Not-quite-discarded option #3 is to stick with High Fantasy structure. Three or four party members of different backgrounds and skills "meet in a bar" and set out on an epic quest. Which involves magic and gods and high stakes and is generally away from the better-known parts of Bronze Age history (aka, don't spend a lot of time in Egypt.)

The best I can say about this is the research needs are small. And it aims for a larger audience than the more mainstream historical fiction one. But I dislike it because it feels dishonest to the actual history and peoples.



Rather-more-tempting option #2 is Cypriot. Cypress is today a divided nation and archaeological evidence supports that it could have divided during parts of the late Bronze Age. Or, at least, the situation is complex; there are cities that were clearly sacked, for instance, but others that appear not to have fallen.

So Cypress could be used as a microcosm to talk about the Bronze Age Collapse. The characters could meet there and largely stay there, involved in terribly complex palace politics and warring city-states and civil war and incipient collapse and the final evolution from the Palatial culture to the period of the Greek Dark Ages.

It is exciting because it isn't one of the Big Three and hasn't been done to death. But it would be heavy-duty research -- it would be practically impossible without a visit to the modern-day island, for instance -- and equally heavy plotting.



Current-best option #1 is made possible by splitting the party. If I tell the bulk in two independent narratives it opens up the plot to borrowing heavily from existing sources -- and waving some of the more popular elements at the reader. The Egyptian Scribe half of the party cribs heavily from Tale of Setna and large parts of his Indiana-Jones style search for a lost manuscript takes place around Dier el Medineh -- up to and including a run-in with the notorious Paneb. And then he sets out from Pi-Ramses with his charioteers along the Way of Horus.

In parallel (though possibly not in parallel time) the Mycenaean Mercenary half of the party is driven from Wilusa, and after someone burns the boats, has to strike out down the coast towards Miletus (or some other friendly Greek territory). So basically the Anabasis. And our young Mycenaean learning about command and honor and otherwise sorting out his own relationship to the Heroic myth. Oh, yes -- and the Sea Peoples (or someone) is not far behind them.

The party is finally assembled to witness the fall of Ugarit.
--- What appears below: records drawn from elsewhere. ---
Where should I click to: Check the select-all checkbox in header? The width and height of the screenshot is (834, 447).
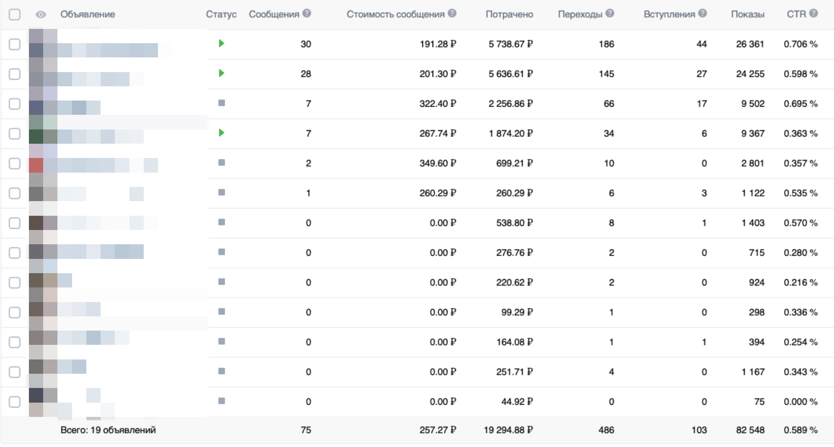tap(15, 15)
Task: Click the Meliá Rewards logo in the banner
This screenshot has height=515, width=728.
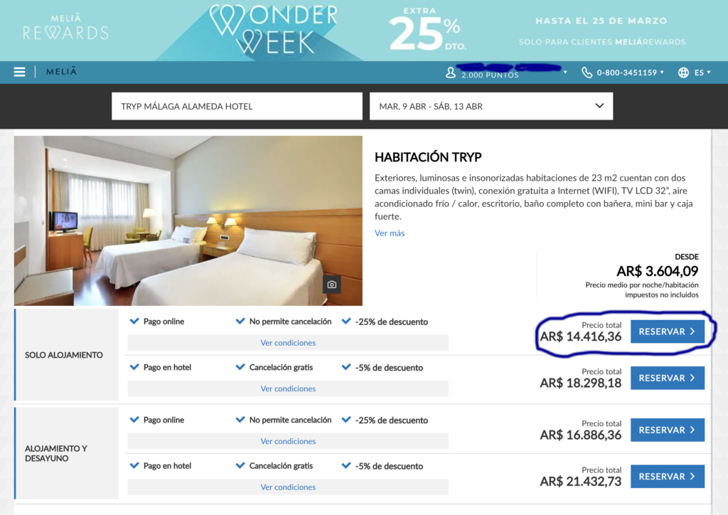Action: tap(65, 27)
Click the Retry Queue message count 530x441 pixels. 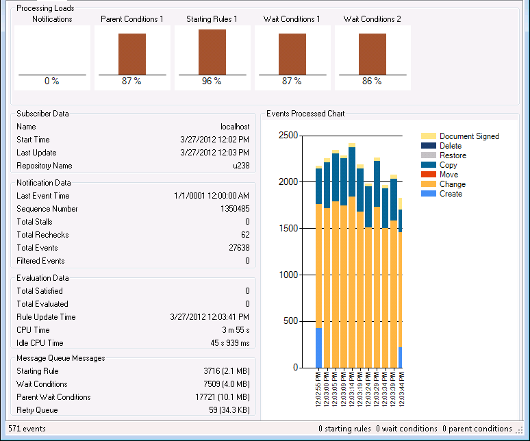click(x=229, y=410)
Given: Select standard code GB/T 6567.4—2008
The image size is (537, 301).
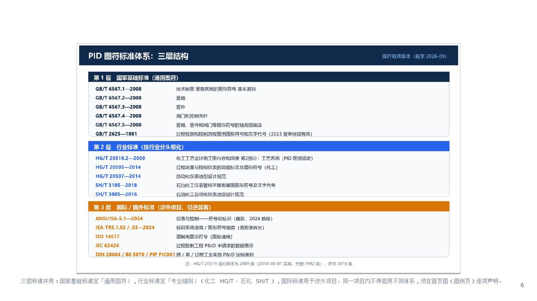Looking at the screenshot, I should point(119,116).
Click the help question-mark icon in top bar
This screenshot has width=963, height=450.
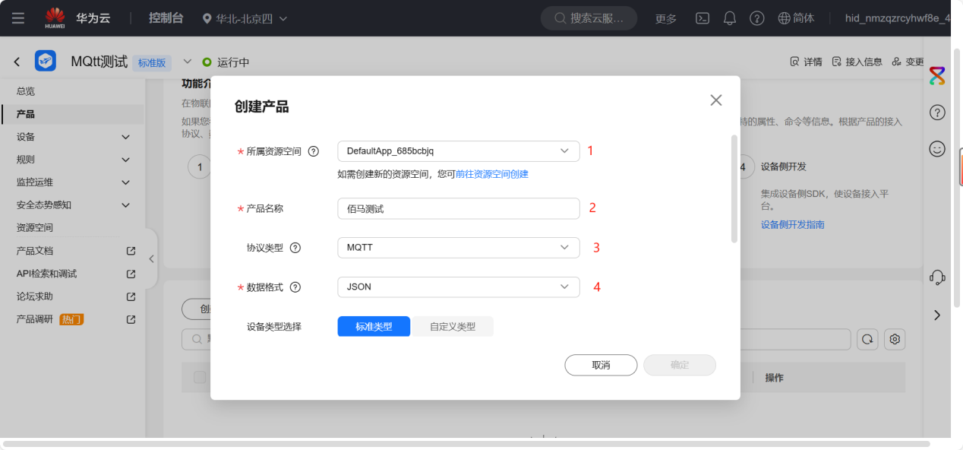click(756, 18)
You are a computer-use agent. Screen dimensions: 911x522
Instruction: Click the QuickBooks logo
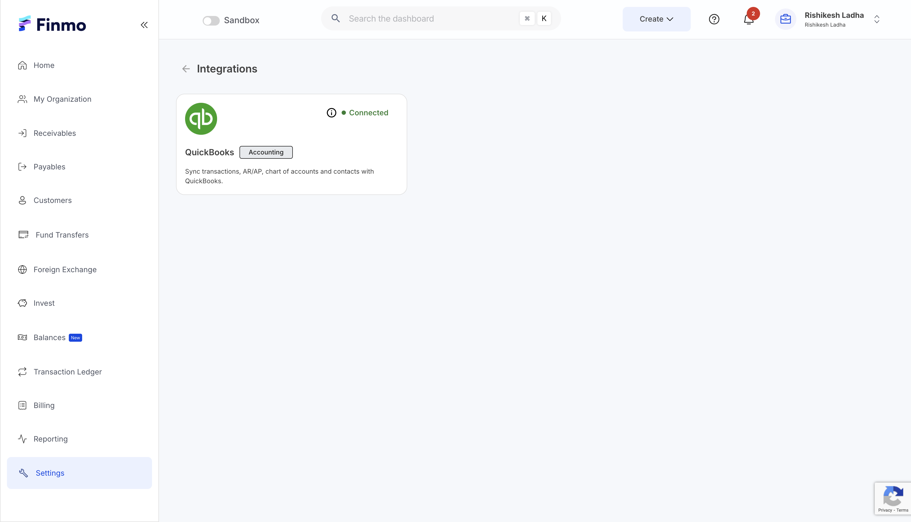coord(201,119)
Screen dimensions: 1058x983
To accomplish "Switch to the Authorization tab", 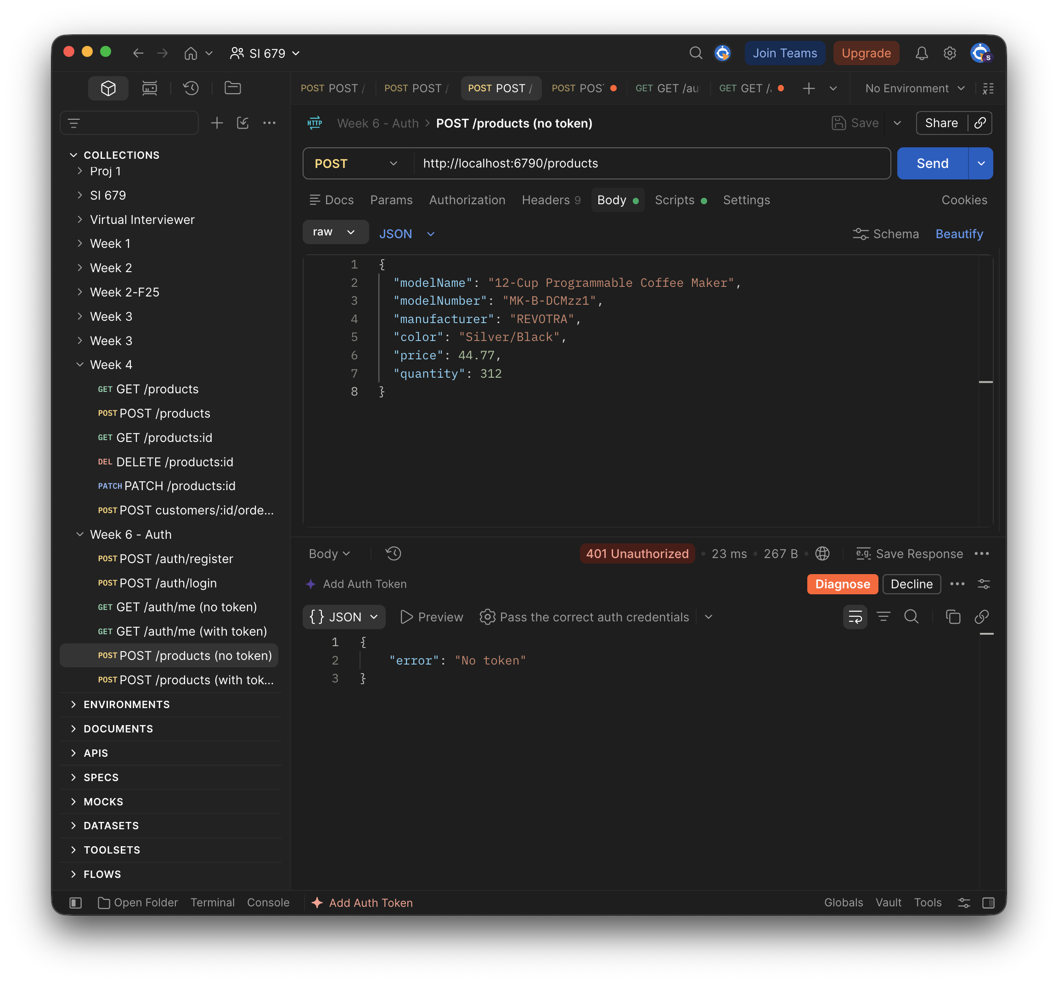I will 467,200.
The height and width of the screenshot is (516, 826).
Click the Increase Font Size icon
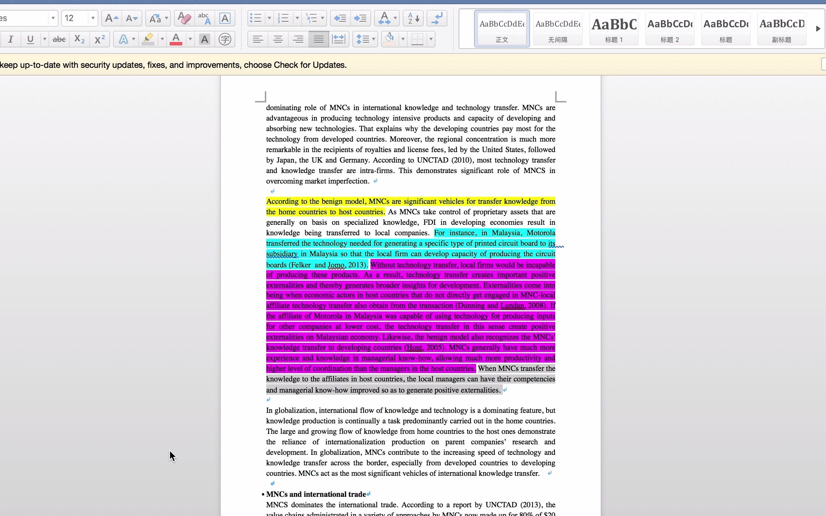pos(112,18)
From there, a quick but far from uneventful sea voyage to the Greek heartland only to discover the ruins of Mycenae and the other great cities. And then? Either back to Pi-Ramses to witness the battle of the Nile Delta, or striking up the Italian Peninsula to vanish into myth.

Among the problems I have with this scheme is that once I am already stealing from Homer and Xenephon and Coptic Egyptian texts from as late as the Ptolemiac period, it becomes far too easy to justify stealing stuff like the First Servile War (during Roman times) with a literal fire-breathing Prophet as a leader, or for that matter the machinations of Lucius Tarquinius Superbus as part of the story of a struggling but falling city of the old order. That is, in short, the temptation and the danger -- inherent in the premise -- of merely re-telling history which would be far too familiar to some of the readership.

It would be a fine line to tread. I like the idea of Easter Eggs for the more canny reader, but the more I use these sources, as well, the more important I get the stuff right. And that, again, is a lot of research.